Türkan Şoray’ı Astılar




Dünyanın birçok ülkesinde en azılı katillere bile müebbet hapis verilir ve idam cezaları kaldırılırken yerli filmcilikte yeni bir moda başladı: idam sahnelerini filmlerin içine koymak… Artık yılda 250’yi bulan yerli filmlerin çoğunda bir ölüm, öldürme veya idam muhakkak vardır. Senaristler, rejisörler sanki sadist birer hastaymışlar gibi gerekli, gereksiz ölümlü sahneyi, ne yapıp edip filmin münasebetti veya münasebetse bir yerine muhakkak yerleştiriyorlar.

________________________________________

• _Alıştırma Yönergesi_:
Yerli filmlerdeki idam sahneleri üzerine yukarıdaki yazıda "Dünyanın birçok ülkesinde" sözlerinden başlayıp "yerine muhakkak yerleştiriyorlar." sözlerine kadar uzanan bölümün tamamını hiçbir değişiklik yapmadan yeniden yazın.

________________________________________

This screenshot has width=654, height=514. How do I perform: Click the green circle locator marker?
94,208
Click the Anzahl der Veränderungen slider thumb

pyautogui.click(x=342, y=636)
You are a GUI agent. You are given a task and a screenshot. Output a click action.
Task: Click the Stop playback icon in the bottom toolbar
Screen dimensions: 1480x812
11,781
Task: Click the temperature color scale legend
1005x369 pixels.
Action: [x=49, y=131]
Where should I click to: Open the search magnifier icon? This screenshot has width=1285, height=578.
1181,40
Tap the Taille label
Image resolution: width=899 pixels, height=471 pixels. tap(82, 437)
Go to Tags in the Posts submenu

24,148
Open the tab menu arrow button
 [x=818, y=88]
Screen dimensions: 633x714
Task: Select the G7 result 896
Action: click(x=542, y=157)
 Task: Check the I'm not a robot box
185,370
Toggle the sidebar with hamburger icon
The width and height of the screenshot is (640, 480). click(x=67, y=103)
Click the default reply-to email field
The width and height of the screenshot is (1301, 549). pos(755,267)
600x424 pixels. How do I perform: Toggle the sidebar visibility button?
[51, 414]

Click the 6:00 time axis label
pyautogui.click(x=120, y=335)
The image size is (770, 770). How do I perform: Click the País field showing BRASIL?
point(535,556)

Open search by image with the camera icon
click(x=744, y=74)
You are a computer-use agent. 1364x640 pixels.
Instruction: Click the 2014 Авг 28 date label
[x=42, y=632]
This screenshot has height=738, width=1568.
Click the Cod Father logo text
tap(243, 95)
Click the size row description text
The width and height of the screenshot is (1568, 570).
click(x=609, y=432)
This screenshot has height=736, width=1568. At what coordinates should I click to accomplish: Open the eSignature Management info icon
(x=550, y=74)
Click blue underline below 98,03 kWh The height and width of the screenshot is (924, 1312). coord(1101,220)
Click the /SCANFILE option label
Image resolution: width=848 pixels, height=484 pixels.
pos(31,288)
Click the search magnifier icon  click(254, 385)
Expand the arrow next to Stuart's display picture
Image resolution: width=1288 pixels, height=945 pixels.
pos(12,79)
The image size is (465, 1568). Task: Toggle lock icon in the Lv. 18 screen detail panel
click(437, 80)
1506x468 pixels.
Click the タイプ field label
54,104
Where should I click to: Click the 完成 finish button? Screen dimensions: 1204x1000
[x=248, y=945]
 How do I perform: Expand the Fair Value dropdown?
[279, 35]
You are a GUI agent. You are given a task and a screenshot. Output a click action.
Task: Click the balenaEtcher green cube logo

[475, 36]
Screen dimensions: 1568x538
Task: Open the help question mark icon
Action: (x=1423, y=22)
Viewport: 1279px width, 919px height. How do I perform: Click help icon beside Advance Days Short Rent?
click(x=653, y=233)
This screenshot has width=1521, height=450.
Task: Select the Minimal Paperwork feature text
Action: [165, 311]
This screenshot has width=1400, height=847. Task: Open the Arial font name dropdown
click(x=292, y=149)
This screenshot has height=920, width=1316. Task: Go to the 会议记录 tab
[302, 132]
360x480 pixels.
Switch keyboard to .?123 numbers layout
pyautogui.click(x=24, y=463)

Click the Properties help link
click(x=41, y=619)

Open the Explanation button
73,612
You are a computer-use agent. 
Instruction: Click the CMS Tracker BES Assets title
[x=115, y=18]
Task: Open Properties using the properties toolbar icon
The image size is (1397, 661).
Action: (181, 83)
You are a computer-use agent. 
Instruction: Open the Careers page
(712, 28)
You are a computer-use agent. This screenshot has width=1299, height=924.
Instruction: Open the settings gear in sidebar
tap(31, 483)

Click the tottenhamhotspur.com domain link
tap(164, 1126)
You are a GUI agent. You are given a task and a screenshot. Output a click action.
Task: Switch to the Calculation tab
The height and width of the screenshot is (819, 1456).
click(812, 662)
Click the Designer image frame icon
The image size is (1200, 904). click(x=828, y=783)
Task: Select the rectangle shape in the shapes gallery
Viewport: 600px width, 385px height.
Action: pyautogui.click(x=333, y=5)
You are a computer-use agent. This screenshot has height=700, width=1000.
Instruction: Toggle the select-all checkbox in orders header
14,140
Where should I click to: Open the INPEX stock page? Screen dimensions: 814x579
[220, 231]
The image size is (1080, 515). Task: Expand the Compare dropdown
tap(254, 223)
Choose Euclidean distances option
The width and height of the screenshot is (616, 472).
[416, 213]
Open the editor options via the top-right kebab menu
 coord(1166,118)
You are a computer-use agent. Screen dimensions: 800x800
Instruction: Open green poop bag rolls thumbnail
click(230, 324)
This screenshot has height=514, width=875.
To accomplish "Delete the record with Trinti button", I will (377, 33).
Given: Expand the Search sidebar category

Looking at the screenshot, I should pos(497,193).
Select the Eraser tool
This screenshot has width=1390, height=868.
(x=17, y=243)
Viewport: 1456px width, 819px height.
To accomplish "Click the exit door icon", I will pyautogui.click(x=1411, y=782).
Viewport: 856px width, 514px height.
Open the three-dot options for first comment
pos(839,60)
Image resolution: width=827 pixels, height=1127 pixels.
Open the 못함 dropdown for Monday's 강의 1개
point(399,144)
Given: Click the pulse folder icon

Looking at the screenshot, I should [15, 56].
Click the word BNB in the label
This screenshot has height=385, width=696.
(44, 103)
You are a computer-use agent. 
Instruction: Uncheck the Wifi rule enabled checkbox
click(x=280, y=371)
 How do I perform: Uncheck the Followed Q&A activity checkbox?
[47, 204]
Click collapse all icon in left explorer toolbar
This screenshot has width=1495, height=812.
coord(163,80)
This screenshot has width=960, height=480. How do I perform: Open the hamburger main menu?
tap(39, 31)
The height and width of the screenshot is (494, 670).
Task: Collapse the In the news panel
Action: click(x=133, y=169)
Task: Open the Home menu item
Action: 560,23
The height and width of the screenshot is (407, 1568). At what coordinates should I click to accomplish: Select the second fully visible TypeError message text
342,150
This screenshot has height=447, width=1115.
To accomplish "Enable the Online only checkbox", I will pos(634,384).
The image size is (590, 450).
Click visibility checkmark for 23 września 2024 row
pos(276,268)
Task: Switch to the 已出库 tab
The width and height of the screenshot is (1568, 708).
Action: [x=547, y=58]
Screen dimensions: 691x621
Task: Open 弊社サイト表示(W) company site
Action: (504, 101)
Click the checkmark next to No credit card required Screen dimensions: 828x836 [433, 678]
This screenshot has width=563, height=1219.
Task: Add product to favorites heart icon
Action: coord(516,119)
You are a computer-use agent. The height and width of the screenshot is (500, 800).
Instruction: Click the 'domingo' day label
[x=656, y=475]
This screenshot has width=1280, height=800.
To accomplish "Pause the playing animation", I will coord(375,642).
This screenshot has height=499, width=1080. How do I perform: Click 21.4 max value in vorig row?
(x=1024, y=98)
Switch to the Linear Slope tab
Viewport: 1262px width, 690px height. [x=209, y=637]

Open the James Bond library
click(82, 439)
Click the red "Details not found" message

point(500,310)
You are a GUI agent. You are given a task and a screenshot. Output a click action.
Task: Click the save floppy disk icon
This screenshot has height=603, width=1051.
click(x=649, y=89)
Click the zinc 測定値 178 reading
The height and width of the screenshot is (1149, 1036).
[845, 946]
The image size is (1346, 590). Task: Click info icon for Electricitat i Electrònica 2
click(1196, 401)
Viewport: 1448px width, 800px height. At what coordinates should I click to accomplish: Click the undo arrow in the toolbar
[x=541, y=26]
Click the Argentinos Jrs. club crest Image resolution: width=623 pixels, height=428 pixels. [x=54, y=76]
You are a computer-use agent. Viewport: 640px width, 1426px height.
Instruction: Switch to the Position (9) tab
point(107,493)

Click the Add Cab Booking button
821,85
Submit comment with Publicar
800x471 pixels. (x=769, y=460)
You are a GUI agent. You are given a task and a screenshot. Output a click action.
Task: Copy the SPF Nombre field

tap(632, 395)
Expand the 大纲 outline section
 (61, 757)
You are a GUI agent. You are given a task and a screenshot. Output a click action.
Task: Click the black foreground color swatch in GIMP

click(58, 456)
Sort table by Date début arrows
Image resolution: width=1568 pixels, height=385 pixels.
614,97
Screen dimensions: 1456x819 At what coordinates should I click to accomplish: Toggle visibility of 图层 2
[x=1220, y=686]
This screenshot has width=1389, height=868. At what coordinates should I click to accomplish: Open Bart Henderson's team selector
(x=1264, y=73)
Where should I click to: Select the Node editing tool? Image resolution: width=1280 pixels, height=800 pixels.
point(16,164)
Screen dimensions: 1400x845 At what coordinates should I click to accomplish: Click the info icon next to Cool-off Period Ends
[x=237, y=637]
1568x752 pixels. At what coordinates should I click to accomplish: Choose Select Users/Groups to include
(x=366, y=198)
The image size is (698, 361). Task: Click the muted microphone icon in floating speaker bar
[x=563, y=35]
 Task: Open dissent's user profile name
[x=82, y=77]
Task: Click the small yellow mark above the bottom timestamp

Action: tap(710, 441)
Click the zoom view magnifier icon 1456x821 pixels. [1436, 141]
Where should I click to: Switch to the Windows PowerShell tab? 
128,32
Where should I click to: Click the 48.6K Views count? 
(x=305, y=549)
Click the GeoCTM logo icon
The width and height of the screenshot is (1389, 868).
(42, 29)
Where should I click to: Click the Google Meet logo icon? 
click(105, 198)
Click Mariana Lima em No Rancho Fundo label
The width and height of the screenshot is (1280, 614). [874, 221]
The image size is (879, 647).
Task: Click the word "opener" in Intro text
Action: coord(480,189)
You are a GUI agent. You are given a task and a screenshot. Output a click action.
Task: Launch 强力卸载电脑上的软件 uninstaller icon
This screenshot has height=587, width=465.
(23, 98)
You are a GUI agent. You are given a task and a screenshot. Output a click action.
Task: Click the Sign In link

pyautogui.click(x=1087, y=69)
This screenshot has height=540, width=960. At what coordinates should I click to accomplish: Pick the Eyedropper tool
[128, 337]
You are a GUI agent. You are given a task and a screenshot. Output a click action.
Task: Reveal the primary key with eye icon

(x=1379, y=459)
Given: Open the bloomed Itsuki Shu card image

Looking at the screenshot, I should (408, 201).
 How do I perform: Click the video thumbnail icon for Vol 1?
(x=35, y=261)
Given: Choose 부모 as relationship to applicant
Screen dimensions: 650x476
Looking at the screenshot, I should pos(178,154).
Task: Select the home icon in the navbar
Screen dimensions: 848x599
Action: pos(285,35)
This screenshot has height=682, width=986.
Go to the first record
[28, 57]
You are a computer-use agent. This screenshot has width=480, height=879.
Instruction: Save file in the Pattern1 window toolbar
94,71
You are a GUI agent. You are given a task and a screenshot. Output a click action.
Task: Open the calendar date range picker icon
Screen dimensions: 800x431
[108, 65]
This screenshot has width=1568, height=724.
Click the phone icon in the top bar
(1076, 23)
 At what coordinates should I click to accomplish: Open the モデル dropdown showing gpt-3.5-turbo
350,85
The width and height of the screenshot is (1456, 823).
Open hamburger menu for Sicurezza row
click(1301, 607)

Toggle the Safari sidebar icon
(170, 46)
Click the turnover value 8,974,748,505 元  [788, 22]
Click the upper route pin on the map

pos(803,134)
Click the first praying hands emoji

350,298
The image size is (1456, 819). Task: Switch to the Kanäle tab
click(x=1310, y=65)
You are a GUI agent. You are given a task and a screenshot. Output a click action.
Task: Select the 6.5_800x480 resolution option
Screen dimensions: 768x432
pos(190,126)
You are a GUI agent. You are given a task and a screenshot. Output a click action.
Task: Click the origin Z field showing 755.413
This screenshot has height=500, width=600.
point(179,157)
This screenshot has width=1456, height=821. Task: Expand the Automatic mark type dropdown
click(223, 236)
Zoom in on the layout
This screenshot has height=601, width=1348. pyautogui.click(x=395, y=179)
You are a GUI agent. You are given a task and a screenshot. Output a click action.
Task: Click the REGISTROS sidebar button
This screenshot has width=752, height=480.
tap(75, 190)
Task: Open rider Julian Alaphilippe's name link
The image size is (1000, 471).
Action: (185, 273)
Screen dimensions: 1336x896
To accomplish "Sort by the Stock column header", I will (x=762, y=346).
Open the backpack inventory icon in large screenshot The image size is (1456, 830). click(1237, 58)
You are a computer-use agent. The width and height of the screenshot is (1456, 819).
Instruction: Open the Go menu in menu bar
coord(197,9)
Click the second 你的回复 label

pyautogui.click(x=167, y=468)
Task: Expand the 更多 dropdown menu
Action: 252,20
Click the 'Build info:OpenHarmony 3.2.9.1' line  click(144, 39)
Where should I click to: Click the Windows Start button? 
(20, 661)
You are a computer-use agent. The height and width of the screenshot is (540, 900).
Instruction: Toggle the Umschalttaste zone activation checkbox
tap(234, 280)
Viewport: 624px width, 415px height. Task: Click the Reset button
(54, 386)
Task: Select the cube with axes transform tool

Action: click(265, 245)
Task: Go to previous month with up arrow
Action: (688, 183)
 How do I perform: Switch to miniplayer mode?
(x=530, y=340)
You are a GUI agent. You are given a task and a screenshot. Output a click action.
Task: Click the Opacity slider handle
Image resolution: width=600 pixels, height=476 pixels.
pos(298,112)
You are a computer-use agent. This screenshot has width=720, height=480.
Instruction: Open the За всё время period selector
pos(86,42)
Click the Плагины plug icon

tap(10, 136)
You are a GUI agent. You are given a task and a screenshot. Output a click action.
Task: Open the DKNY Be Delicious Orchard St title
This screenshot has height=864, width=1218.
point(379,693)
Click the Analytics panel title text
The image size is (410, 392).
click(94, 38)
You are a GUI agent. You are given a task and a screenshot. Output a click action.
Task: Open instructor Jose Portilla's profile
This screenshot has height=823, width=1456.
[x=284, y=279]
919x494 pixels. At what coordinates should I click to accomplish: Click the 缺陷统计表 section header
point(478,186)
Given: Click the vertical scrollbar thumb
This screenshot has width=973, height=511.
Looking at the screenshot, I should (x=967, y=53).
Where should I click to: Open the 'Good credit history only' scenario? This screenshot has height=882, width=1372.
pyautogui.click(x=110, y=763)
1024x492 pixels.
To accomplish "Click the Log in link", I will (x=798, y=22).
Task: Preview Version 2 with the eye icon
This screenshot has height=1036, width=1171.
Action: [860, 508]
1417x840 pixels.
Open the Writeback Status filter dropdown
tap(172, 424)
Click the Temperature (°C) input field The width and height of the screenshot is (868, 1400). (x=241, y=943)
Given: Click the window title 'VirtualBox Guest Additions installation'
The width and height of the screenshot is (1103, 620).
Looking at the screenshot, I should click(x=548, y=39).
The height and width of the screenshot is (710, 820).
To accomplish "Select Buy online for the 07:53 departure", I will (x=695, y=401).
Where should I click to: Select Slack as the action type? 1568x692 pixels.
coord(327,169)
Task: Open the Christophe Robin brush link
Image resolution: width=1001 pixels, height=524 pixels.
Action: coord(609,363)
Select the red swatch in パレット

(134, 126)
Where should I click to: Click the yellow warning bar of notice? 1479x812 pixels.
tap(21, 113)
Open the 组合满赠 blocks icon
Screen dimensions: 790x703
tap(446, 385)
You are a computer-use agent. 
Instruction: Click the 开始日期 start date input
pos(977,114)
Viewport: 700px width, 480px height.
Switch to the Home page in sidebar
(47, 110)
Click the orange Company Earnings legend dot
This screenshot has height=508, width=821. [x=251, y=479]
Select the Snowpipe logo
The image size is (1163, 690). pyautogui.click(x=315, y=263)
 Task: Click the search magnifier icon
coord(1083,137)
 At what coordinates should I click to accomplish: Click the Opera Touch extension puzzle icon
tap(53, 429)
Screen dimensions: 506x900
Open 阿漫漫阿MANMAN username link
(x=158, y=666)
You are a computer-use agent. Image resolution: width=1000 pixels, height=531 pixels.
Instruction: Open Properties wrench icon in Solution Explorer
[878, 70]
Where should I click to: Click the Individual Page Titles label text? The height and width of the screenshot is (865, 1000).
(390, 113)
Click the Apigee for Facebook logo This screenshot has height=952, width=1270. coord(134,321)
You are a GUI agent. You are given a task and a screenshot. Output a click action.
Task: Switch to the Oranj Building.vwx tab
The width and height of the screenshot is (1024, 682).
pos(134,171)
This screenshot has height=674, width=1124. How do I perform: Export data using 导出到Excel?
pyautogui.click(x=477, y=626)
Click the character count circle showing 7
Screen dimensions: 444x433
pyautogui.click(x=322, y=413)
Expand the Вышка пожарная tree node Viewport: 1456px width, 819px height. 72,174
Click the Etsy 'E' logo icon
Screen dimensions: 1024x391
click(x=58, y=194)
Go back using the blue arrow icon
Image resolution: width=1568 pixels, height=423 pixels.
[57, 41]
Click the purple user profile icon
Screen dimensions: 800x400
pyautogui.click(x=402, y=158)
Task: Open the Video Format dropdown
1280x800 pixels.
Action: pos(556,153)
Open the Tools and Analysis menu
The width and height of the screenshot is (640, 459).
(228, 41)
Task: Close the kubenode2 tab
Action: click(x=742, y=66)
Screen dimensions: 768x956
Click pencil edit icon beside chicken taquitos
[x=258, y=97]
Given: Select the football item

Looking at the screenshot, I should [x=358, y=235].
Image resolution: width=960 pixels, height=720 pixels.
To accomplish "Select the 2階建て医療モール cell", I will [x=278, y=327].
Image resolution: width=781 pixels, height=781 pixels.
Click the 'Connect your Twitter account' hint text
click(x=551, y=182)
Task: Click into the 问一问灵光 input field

________________________________________

• _Alıştırma Yanıtı_:
Dünyanın birçok ülkesinde en azılı katillere bile müebbet hapis verilir ve idam cezaları kaldırılırken yerli filmcilikte yeni bir moda başladı: idam sahnelerini filmlerin içine koymak… Artık yılda 250’yi bulan yerli filmlerin çoğunda bir ölüm, öldürme veya idam muhakkak vardır. Senaristler, rejisörler sanki sadist birer hastaymışlar gibi gerekli, gereksiz ölümlü sahneyi, ne yapıp edip filmin münasebetti veya münasebetse bir yerine muhakkak yerleştiriyorlar.